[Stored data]
————

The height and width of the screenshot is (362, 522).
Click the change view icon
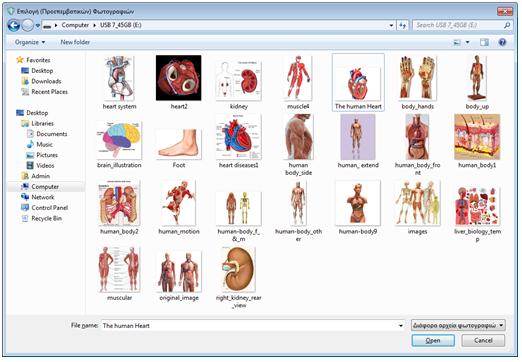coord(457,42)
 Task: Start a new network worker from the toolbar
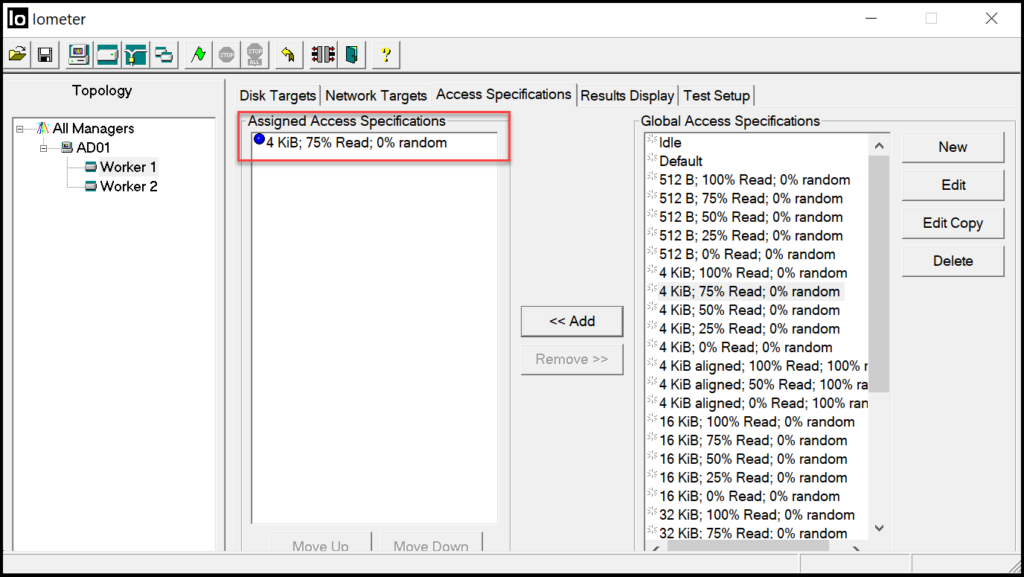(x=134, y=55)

————

### [Directions]
The lines from the one containing "Click the change view icon" through the last line of the records are what you should copy, word for word and nothing else, with pictures left out.

### [Response to this exercise]
Click the change view icon
coord(457,42)
 Task: Start a new network worker from the toolbar
(x=134, y=55)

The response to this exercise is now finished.